There's a great deal of food for thought. Best of luck with your choices.

post #18 of 25

Taking into consideration; weather, wind protection, beginner slopes and ski school.   Northstar at Tahoe, North shore Lake Tahoe.  BIG variety of lodging, restaurants etc. etc.  If you decide on Tahoe do a search and you will find a lot of info.  Also elevation, you will be around 5600-6600 ft

post #19 of 25

Yeah, Tahoe is also a good choice. If she doesn't like to ski, you can take her to a show.

 

Er...wait, maybe not eek.gif

 

 

Seriously, Tahoe isn't a bad location at all. Snow's a bit heavier, but nothing a beginner will notice. The lower elevation is nice, as is the proximity of casinos.

post #20 of 25
Thread Starter 

wow !!! thanks to all for the response , so will know spend some time considering all the options and let you know how we go on, 

 

high/low or east/west or warm/cold biggrin.gif

post #21 of 25

U.S. Rockies - too high

East Coast - too low

West Coast - too unpredictable

Interior BC and Alberta - just right

post #22 of 25
Quote:
Originally Posted by scblurlt View Post

danoT; cheers will look into sun  peaks, have skied whistler , lake louise, and tremblant and love the way they link the runs so they all start and finish at the same point, thanks for the recommendation.

 

THWG; beaver creek seem like a great choice and am looking into the costs etc now

 

dirksuchy ; great list, the utah three especially , deer valley looks like a great alternative to beaver creek, you could be right about the temps in co at that time , but we have to fit this trip in before the japan gig in feb, and agree with the aspect of heavenly might be a bit much.

 

bjohansson thaks

 

cheers all 

Another consideration is Steamboat Springs.

 

I recall skiing at Copper Mountain a few years ago with someone who was prone to altitude sickness.  We were told to consider Steamboat on our next trip because the parking lot at Copper is at the same elevation as the highest elevation at Steamboat.  

 

Steamboat definitely offers the terrain that would encourage the missus and also has some fun stuff for you to play around.

 

 


Quote:
Originally Posted by THWG View Post

Yeah, Tahoe is also a good choice.
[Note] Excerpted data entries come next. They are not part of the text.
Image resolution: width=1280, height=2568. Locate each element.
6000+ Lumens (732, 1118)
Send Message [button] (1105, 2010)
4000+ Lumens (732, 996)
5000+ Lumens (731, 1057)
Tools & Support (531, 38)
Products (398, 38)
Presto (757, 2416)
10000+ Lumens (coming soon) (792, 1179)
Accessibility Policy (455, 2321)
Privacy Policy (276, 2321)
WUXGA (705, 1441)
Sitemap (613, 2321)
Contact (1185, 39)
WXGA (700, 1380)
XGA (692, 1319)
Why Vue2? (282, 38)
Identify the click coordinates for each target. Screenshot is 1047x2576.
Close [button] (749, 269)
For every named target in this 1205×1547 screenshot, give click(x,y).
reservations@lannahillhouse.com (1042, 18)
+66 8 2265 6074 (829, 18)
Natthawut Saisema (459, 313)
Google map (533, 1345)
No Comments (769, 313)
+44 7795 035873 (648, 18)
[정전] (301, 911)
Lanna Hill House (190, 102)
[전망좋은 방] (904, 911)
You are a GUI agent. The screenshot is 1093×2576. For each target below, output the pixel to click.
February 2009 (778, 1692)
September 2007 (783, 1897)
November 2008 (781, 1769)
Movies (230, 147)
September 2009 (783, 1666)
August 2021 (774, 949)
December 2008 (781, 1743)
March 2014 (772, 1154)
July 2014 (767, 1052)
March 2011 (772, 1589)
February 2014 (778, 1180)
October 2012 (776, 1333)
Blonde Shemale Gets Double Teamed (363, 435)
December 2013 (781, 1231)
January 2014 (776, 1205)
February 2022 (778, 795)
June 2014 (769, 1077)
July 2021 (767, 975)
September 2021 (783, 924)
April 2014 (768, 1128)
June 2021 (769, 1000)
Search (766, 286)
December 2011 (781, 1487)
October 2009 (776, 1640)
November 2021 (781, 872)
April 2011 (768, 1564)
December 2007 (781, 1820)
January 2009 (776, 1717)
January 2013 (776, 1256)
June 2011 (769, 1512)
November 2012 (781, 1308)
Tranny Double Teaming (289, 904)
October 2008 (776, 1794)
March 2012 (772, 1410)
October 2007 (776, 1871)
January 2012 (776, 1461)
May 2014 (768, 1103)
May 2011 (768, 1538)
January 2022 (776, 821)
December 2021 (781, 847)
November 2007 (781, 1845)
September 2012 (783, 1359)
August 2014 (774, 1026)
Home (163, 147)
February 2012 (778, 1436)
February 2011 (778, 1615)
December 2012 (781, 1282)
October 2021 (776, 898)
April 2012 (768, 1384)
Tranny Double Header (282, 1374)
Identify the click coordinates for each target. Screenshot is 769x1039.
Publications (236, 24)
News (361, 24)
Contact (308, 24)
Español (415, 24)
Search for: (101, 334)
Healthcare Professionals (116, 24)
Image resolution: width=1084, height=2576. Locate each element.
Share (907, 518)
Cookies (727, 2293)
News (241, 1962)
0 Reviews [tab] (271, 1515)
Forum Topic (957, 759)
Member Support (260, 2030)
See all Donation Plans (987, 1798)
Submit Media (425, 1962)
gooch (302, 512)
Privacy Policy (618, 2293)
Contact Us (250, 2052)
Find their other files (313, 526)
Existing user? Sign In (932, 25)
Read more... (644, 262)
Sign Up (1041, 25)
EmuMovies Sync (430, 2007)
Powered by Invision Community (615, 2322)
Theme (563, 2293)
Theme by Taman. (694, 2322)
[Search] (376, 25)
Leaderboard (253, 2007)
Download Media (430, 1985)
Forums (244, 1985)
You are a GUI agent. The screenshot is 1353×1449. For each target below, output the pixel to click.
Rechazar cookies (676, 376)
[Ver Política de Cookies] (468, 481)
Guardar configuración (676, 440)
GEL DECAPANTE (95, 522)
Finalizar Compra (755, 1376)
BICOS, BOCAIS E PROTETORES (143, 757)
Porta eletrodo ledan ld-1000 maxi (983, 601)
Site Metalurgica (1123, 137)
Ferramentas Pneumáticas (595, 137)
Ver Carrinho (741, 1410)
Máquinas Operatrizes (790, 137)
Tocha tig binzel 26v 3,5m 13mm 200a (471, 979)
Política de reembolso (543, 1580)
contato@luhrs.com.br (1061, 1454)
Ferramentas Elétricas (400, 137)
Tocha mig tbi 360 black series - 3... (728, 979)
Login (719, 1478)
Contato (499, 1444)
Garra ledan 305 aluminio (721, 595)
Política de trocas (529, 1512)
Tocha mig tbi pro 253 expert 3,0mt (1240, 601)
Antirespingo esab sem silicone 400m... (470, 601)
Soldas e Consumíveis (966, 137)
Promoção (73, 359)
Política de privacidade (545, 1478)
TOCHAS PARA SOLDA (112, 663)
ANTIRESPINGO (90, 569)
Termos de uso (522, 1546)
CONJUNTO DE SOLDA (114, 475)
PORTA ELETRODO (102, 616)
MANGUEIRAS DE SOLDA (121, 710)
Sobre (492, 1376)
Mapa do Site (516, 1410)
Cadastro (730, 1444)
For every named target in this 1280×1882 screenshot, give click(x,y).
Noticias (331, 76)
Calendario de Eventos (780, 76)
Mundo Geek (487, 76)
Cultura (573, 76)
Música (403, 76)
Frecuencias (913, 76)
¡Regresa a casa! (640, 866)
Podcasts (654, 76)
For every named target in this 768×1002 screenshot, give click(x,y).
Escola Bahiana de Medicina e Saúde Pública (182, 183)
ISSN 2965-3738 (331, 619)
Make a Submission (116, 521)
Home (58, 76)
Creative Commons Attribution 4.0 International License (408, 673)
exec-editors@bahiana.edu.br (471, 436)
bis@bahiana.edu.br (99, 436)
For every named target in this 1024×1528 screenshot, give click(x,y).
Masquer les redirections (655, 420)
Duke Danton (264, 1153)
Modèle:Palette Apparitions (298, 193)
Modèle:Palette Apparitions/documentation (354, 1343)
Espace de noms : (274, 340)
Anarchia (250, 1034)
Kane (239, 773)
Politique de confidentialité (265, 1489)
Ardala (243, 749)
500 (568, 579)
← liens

If she doesn't like to ski, you can take her to a show.

 

Er...wait, maybe not eek.gif

 

 

Seriously, Tahoe isn't a bad location at all. Snow's a bit heavier, but nothing a beginner will notice. The lower elevation is nice, as is the proximity of casinos.

 

 


Most definitely, Tahoe is another good choice.  Northstar has some amazing beginner terrain and programs.  If you come out this way, look me up.  Be happy to show you around!

 

 

post #23 of 25
Thread Starter 
Trekchick , cheers thought about tahoe, and maybe combining the trip with a bit of sunshine , somewhere south , as I am sure that would go down well,hadn't thought about steamboat , but looks interesting, my short list is getting longer smile.gif

Starting go through a list with the good lady , and she shocked how many folk are interested in helping out , so things are looking good biggrin.gif
post #24 of 25

It may help even more if she gets to know other  women who love to ski! biggrin.gif

post #25 of 25
Quote:
Originally Posted by Trekchick View Post

 

Most definitely, Tahoe is another good choice.  Northstar has some amazing beginner terrain and programs.  If you come out this way, look me up.  Be happy to show you around!



This should close the deal! An offer which should be accepted right away! I know what I am talking about because I had the joy of skiing a couple of days together with Trekchick. It was always great fun and she and Phil can show you the good stuff!

 

If it's gonna be Canada, I would consider Silver Star BC.